(Dataset entries)
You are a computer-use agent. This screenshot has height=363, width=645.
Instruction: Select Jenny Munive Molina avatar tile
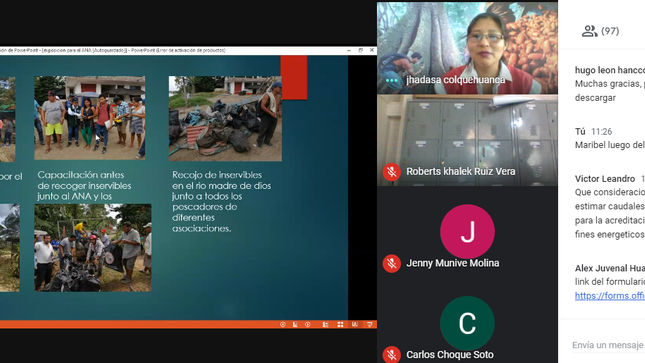(x=467, y=232)
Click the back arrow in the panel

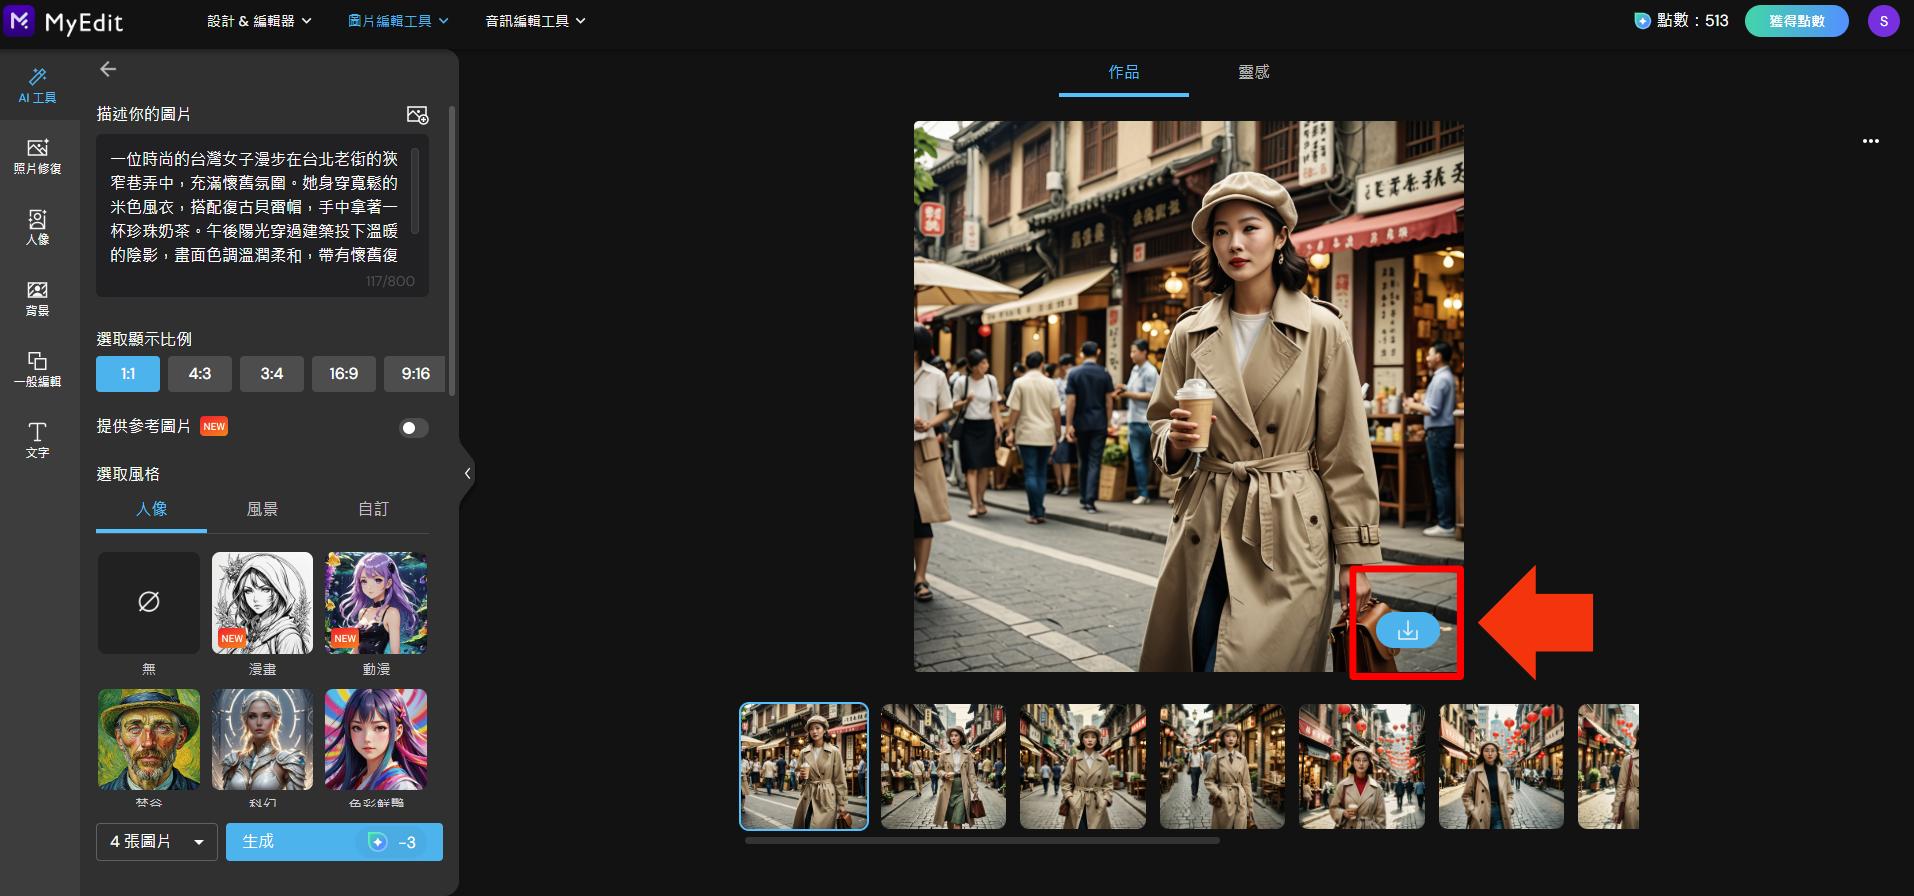pos(108,69)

» **TASK**: Once the line containing "Instruction: Select Jenny" is found, transcribe it and every line after it to the end of the records, exactly and with no pictures.

» **EXERCISE OUTPUT**:
Instruction: Select Jenny Munive Molina avatar tile
(x=467, y=232)
Click the back arrow in the panel

pos(108,69)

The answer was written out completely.